Image normalization can be a critical step to help correct for scanner and exam variation in aquisition, especially for MRI images.

### **Normalize your images**
This normalization is being performed over the entire imaged volume for each series. An alternate approach would be to normalize based on pixels within a region of interest.




In [None]:
# Define function for normalization
def normalize_equalize(t2):
    p1, p2 = np.percentile(t2[t2 != 0], (0.1, 99.9))
    t2_rescale = exposure.rescale_intensity(t2, in_range=(p1, p2), out_range=(0, 1))
    t2_rescale_equalize = exposure.equalize_hist(t2_rescale)
    return t2_rescale_equalize


# Normalize each series
data_t2_norm = normalize_equalize(data_t2)
data_adc_norm = normalize_equalize(data_adc)
data_dwi_norm = normalize_equalize(data_dwi)

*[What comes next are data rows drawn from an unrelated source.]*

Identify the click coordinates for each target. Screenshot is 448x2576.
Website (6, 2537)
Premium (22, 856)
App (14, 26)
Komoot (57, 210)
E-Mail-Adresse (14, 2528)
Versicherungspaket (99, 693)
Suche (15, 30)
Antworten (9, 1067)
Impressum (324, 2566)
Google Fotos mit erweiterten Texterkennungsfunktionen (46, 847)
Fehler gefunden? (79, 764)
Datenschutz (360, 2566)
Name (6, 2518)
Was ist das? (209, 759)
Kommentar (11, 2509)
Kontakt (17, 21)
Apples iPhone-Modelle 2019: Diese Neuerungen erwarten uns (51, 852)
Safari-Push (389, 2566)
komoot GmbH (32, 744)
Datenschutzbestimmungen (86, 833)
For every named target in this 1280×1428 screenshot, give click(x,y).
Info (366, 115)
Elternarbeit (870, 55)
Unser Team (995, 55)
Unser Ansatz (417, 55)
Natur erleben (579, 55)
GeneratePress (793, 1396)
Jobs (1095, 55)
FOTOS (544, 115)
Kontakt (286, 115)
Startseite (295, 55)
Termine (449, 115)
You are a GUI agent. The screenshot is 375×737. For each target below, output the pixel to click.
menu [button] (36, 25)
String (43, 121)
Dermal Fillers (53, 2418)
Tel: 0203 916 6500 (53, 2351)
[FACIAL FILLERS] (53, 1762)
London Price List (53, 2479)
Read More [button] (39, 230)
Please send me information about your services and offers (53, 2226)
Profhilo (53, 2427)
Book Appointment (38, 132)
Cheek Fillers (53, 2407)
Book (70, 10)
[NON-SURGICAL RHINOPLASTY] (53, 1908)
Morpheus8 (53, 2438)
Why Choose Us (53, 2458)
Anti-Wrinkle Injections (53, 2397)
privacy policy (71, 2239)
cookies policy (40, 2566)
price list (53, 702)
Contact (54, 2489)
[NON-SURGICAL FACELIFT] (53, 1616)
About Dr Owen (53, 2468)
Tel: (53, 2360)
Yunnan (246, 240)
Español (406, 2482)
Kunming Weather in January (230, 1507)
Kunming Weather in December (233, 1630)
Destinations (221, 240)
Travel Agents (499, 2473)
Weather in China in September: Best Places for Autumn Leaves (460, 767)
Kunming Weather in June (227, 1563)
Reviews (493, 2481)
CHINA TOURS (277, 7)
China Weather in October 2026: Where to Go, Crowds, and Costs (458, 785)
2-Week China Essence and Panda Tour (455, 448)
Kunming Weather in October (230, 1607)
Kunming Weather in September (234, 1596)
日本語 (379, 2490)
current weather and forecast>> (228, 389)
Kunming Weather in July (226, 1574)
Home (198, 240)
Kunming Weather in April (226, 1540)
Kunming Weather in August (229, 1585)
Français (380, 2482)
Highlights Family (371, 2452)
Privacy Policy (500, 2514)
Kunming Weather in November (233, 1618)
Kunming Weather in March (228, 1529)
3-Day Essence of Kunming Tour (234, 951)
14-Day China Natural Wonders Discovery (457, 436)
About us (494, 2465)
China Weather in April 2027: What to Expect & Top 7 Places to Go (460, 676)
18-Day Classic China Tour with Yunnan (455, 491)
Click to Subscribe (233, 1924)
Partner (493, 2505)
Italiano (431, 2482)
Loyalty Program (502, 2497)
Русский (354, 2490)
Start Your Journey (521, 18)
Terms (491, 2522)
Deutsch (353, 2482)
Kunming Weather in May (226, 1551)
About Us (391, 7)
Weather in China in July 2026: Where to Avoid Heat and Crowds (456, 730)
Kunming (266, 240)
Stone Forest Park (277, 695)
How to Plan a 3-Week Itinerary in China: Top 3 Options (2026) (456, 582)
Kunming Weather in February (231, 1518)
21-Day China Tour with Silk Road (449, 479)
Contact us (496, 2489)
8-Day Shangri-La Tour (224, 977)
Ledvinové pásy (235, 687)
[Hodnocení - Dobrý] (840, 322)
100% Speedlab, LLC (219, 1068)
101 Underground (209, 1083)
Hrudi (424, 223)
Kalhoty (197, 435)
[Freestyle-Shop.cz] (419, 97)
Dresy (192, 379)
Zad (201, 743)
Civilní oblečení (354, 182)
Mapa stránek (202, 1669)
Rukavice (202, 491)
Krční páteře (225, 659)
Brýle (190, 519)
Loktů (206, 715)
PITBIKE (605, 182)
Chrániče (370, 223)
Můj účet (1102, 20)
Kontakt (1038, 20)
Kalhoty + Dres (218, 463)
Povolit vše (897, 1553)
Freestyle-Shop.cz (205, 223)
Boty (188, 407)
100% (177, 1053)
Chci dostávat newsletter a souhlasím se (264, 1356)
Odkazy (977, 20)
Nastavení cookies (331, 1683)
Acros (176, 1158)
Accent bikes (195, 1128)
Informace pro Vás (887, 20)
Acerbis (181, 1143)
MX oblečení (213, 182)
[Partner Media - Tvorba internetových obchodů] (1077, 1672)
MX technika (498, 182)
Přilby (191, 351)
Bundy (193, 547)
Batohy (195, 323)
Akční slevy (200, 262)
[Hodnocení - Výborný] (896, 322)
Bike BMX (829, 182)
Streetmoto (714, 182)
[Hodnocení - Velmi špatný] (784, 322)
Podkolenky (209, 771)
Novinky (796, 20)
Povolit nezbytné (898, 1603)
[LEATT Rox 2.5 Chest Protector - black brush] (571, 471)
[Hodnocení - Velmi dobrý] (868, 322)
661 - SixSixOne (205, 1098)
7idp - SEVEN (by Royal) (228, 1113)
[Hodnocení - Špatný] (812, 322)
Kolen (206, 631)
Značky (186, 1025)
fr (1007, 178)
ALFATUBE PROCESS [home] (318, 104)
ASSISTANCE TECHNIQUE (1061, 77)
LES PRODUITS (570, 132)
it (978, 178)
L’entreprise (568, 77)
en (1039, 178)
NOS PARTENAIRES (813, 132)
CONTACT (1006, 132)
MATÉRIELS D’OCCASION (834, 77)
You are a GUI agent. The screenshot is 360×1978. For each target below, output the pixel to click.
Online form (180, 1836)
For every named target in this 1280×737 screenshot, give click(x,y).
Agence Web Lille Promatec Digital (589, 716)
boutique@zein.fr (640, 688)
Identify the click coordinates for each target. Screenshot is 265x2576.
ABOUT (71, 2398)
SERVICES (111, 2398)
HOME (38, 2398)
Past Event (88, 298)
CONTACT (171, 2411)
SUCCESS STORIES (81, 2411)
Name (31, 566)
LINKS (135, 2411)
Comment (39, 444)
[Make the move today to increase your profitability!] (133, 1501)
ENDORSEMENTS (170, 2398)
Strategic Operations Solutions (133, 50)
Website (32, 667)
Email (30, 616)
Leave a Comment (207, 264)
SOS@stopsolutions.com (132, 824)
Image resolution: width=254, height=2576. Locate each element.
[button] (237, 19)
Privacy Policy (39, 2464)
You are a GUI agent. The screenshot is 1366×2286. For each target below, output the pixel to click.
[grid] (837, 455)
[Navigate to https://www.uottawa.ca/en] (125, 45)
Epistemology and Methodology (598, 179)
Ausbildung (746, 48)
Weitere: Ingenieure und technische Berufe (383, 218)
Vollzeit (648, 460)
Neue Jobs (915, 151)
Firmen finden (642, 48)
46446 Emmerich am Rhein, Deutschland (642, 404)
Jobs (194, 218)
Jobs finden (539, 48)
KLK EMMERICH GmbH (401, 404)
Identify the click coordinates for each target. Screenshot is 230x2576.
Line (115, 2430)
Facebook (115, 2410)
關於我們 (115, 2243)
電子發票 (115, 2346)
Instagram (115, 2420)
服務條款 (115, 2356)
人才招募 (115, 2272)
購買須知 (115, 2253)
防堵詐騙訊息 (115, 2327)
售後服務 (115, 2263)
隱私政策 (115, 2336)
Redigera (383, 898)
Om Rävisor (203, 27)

### **Visualize the normalized images**

In [None]:
# plot image
fig, axes = plt.subplots(ncols=4, nrows=1, figsize=(36, 24), sharex=True, sharey=True)
ax0 = axes[0]
ax1 = axes[1]
ax2 = axes[2]
ax3 = axes[3]
ax0.imshow(data_t2_norm[:, :, 12], cmap="gray")
ax0.set_title("T2")
ax1.imshow(data_adc_norm[:, :, 12], cmap="gray")
ax1.set_title("ADC")
ax2.imshow(data_dwi_norm[:, :, 12], cmap="gray")
ax2.set_title("DWI")
ax3.imshow(data_lesion[:, :, 12], cmap="Blues", alpha=0.5)
ax3.set_title("Lesion")
plt.tight_layout()
plt.rcParams.update({"font.size": 40})

## **Free text report processing**

Oftentimes, valuable information for ground truth will need to be processed from free text reports. For this demonstration, the prostate lesion that we annotated needs to be linked to results from a biopsy report.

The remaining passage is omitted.